------ Provided material
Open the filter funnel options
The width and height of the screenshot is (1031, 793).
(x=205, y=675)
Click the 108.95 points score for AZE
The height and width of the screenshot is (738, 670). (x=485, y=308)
------------
(What you need to do) Repeat the data exactly, with every line included.

(Exercise output)
Open the filter funnel options
The width and height of the screenshot is (1031, 793).
(x=205, y=675)
Click the 108.95 points score for AZE
The height and width of the screenshot is (738, 670). (x=485, y=308)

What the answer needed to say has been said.